When the word "will" appears in a line of the data below, list that line.

* * * *

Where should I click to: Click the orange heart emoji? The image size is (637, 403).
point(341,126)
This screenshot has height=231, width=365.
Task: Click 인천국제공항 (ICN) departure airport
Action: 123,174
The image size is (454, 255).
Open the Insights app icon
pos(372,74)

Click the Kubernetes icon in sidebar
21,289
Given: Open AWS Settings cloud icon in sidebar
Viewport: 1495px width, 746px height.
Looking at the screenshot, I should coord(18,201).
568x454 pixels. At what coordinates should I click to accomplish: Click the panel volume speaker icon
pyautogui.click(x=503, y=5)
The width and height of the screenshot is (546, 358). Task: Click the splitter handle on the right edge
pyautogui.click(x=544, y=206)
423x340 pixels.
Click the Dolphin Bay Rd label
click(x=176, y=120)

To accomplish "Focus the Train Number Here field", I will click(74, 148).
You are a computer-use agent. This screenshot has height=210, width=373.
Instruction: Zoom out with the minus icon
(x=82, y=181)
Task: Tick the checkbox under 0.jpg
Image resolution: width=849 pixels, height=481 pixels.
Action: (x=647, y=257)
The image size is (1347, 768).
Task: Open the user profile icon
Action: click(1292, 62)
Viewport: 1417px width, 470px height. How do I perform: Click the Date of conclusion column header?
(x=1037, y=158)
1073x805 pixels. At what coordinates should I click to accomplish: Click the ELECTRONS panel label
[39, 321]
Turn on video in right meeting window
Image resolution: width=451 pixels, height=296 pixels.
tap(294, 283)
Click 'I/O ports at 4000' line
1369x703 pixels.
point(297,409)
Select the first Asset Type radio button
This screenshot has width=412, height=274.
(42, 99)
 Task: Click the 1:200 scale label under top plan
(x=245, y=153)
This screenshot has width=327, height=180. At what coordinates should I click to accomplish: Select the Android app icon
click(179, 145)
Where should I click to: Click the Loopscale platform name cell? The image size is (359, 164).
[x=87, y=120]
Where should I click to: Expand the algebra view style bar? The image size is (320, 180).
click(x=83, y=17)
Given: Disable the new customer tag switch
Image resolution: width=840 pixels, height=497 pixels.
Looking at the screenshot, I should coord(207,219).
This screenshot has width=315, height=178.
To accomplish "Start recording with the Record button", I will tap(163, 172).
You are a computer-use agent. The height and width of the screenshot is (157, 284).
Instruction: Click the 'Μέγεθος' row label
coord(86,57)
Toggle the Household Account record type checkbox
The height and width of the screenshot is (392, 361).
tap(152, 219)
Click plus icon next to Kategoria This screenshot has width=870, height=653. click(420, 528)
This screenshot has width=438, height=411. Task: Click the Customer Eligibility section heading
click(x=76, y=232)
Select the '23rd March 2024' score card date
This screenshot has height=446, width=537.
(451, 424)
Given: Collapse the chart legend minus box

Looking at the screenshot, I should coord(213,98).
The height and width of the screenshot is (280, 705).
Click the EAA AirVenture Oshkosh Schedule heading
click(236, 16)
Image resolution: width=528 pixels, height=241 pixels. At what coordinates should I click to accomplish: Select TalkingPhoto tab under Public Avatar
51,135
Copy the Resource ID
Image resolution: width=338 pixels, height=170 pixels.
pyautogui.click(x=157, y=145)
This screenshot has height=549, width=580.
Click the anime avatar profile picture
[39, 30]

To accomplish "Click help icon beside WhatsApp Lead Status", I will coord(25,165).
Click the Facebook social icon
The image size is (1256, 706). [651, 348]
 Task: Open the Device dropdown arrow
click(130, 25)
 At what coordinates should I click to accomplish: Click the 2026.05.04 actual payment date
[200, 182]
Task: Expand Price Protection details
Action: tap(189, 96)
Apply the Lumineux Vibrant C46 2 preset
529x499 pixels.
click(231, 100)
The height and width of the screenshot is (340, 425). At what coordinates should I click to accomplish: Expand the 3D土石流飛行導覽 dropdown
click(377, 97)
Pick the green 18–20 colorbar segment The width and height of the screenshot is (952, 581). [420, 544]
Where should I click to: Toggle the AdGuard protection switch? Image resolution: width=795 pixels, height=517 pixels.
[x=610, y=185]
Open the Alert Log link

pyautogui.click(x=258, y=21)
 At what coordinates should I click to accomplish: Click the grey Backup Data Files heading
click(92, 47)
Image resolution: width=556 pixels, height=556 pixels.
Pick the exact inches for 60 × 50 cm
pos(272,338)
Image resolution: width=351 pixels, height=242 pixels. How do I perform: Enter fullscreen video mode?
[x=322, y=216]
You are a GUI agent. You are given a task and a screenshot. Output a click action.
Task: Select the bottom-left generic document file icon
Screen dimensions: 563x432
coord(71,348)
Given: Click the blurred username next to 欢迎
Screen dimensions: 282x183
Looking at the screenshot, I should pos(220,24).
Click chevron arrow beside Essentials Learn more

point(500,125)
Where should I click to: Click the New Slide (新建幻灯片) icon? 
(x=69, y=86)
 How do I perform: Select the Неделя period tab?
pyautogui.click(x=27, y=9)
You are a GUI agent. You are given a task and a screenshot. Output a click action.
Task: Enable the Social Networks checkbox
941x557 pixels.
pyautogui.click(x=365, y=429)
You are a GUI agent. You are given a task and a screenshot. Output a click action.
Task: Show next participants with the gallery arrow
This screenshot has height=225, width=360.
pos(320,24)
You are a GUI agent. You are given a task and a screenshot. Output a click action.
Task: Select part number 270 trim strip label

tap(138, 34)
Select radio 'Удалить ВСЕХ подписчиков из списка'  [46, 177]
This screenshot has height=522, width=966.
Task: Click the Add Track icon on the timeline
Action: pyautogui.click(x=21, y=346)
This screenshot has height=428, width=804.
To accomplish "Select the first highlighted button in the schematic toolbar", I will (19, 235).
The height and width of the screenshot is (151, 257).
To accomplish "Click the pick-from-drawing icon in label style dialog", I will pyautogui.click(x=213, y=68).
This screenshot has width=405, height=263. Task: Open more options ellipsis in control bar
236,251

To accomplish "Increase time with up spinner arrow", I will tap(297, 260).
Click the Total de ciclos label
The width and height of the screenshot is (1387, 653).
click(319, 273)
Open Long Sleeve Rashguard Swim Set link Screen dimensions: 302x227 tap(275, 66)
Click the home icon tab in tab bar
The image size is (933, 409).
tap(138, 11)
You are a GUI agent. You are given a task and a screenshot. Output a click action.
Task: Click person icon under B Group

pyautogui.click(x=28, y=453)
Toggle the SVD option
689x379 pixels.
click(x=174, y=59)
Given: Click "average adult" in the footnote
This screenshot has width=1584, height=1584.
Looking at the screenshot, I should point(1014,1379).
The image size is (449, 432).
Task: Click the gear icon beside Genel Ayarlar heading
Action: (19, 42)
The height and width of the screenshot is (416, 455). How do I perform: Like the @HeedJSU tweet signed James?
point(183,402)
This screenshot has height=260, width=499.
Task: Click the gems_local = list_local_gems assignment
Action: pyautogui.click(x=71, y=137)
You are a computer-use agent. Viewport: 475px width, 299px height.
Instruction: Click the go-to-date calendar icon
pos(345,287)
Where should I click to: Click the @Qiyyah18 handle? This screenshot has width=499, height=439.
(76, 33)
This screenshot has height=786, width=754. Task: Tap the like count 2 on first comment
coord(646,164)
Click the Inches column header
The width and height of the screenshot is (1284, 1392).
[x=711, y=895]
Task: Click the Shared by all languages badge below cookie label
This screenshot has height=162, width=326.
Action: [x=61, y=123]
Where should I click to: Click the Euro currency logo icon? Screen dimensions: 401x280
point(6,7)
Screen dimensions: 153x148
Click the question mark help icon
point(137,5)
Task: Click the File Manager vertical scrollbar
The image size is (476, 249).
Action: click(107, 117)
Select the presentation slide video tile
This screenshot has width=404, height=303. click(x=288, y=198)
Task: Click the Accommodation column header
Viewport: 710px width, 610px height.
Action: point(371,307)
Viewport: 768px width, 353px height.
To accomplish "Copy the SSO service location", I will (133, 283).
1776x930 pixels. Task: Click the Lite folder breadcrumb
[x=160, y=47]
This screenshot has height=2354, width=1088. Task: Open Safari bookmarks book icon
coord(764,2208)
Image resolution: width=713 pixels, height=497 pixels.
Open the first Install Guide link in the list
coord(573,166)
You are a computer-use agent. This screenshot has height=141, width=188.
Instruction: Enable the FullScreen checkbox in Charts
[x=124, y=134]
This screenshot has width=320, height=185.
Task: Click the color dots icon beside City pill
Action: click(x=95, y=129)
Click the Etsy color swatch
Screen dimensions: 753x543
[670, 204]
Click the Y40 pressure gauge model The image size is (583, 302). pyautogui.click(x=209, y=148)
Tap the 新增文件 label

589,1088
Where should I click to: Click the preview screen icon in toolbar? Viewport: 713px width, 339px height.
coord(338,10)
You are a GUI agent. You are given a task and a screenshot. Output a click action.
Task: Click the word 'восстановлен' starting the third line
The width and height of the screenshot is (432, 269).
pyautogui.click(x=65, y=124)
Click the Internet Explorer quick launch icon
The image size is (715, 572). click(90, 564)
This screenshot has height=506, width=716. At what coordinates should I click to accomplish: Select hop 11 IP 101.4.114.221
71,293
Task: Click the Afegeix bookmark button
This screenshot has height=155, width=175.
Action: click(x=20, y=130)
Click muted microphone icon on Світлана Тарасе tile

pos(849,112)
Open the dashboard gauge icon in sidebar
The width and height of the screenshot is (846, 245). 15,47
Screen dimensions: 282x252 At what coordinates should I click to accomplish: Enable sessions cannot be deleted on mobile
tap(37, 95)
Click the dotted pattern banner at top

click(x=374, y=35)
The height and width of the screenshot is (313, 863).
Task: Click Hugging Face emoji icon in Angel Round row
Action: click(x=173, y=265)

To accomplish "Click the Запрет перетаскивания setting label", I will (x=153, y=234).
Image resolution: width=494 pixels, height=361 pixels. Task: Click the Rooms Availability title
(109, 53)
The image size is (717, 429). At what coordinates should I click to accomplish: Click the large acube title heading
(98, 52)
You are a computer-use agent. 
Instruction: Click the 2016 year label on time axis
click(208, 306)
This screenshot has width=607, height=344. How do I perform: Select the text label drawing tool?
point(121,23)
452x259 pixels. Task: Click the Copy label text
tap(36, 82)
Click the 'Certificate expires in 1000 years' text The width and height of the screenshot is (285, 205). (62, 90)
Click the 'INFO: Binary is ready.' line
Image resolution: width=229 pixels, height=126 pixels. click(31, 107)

* * * *

- Answer to the problem:
To accomplish "Focus the Train Number Here field", I will click(74, 148).
To accomplish "Start recording with the Record button", I will tap(163, 172).
To accomplish "Click help icon beside WhatsApp Lead Status", I will coord(25,165).
To accomplish "Select the first highlighted button in the schematic toolbar", I will (19, 235).
To accomplish "Click the pick-from-drawing icon in label style dialog", I will pyautogui.click(x=213, y=68).
To accomplish "Increase time with up spinner arrow", I will tap(297, 260).
To accomplish "Copy the SSO service location", I will (133, 283).
To accomplish "Click the Запрет перетаскивания setting label", I will (x=153, y=234).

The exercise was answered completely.